Problem description:
In the entries below, spot each line with the word "Task" and copy it.

━━ Data listing

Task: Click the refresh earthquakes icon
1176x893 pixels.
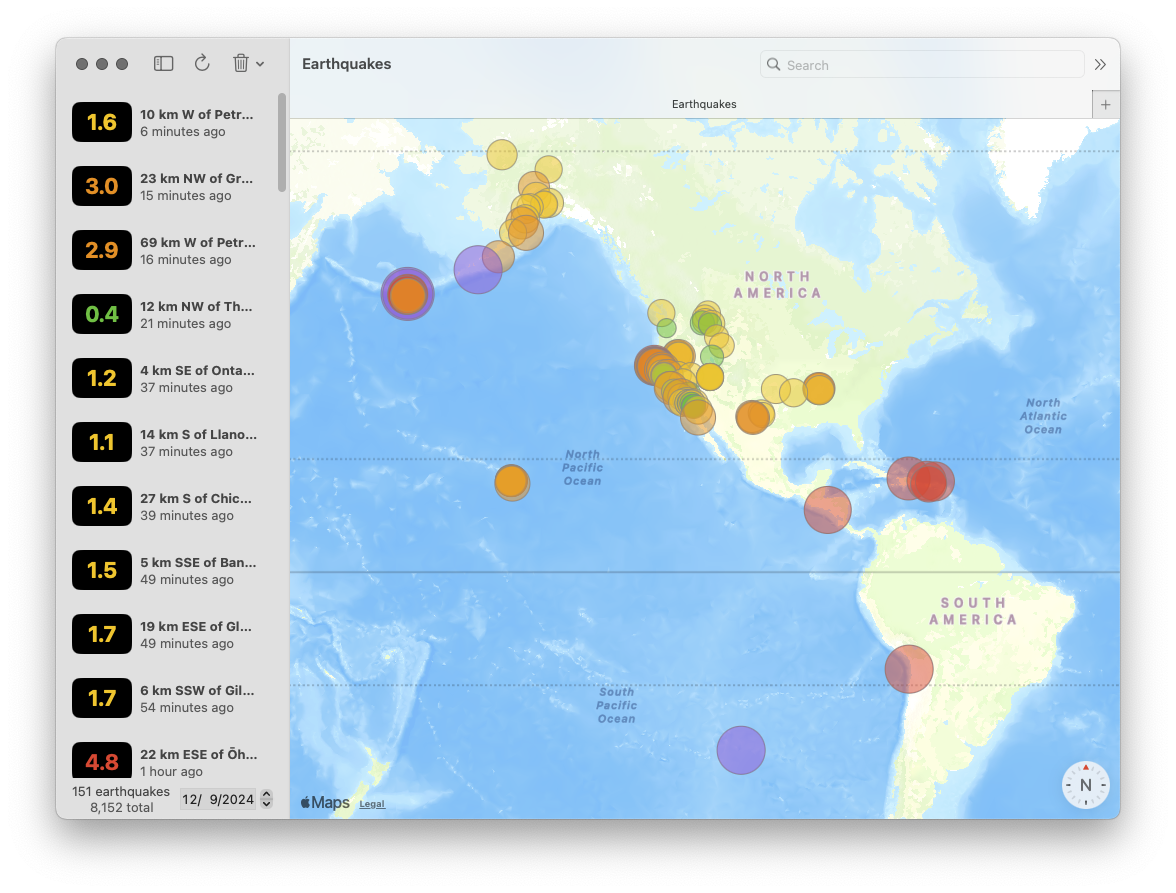Action: (202, 64)
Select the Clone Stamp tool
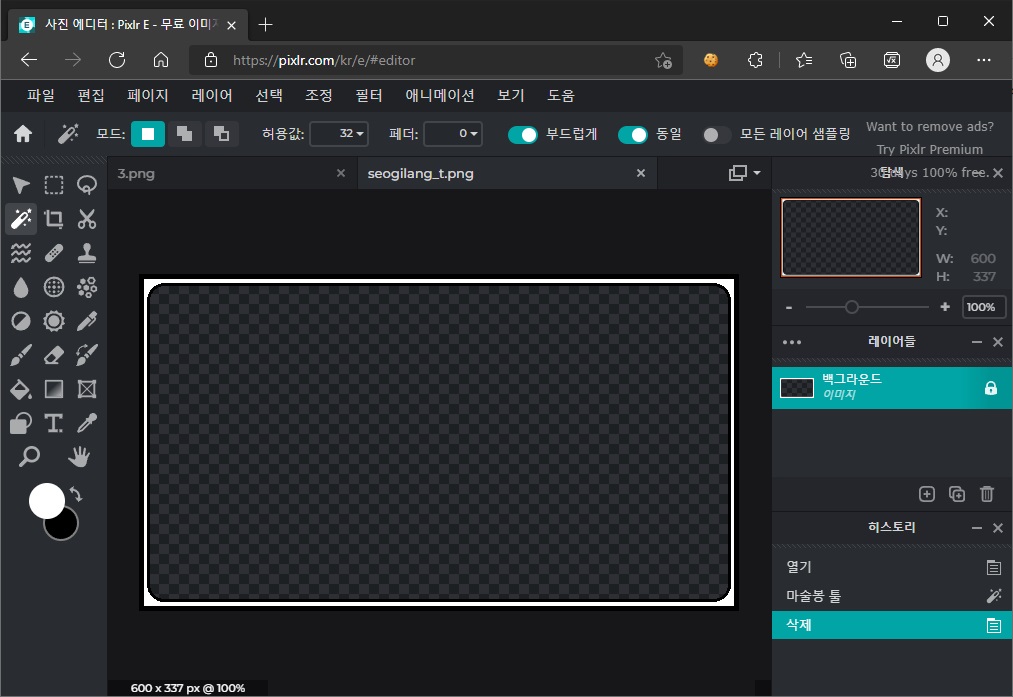The width and height of the screenshot is (1013, 697). 87,253
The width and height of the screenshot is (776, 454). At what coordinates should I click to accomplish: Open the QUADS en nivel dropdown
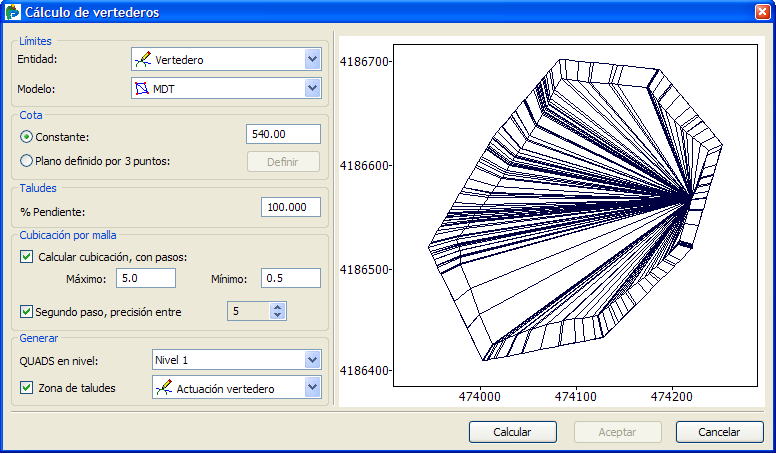click(x=312, y=359)
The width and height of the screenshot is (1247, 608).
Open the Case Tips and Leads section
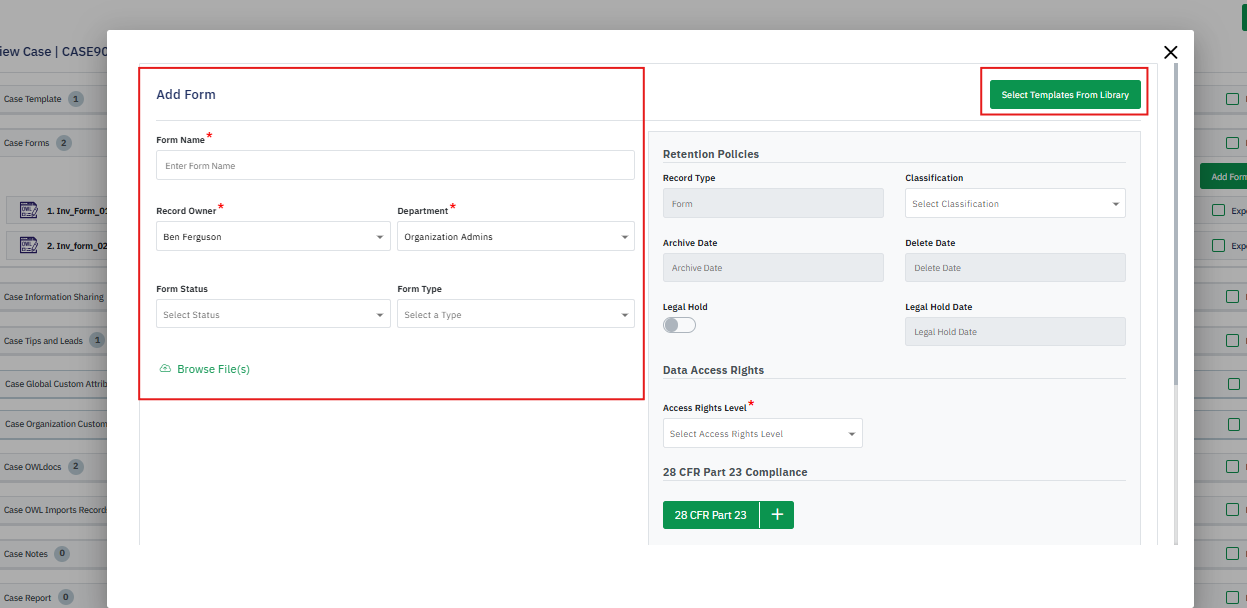point(43,341)
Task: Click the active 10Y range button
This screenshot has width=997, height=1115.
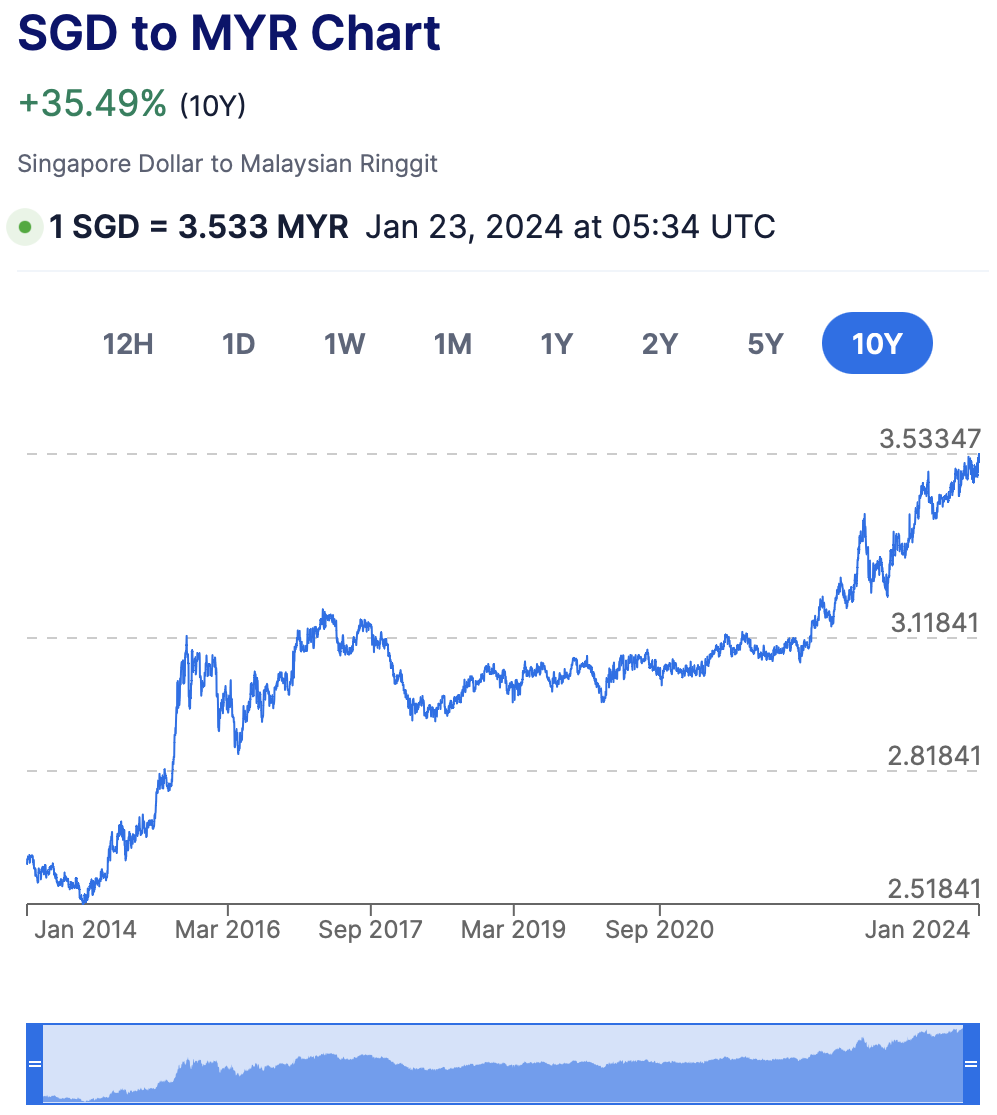Action: point(877,344)
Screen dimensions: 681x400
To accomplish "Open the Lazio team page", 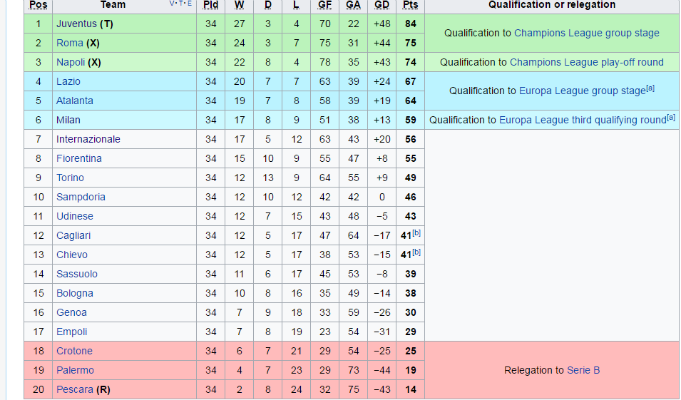I will 68,81.
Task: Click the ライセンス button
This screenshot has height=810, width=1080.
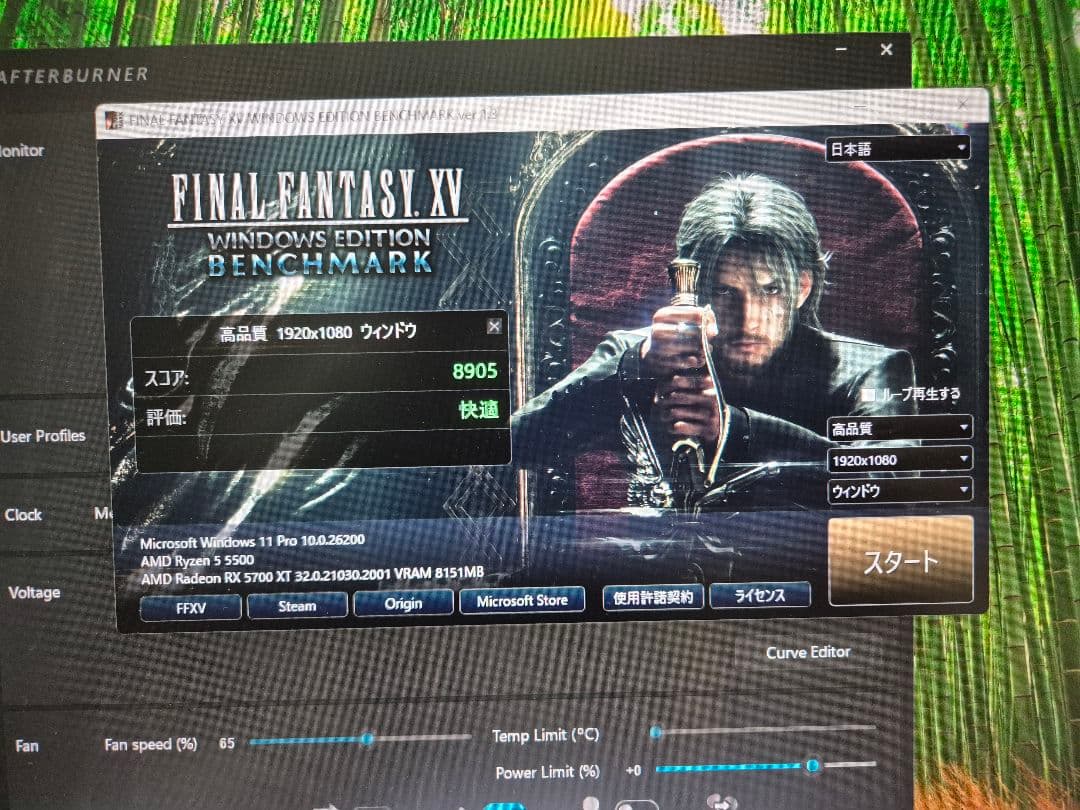Action: point(760,595)
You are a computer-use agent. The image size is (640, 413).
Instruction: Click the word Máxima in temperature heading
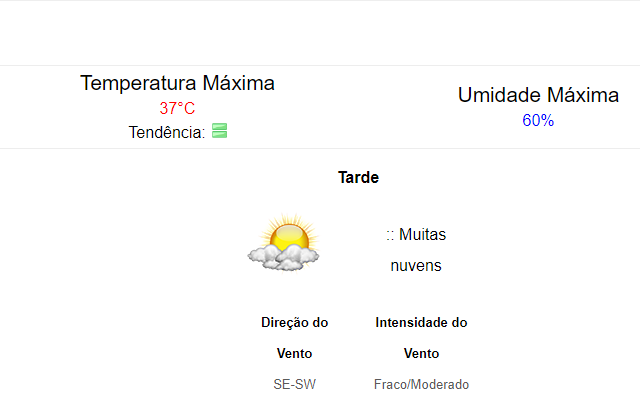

━━━━

Exercise solution:
Task: Click the refresh earthquakes icon
Task: Click the active 10Y range button
Task: Click the ライセンス button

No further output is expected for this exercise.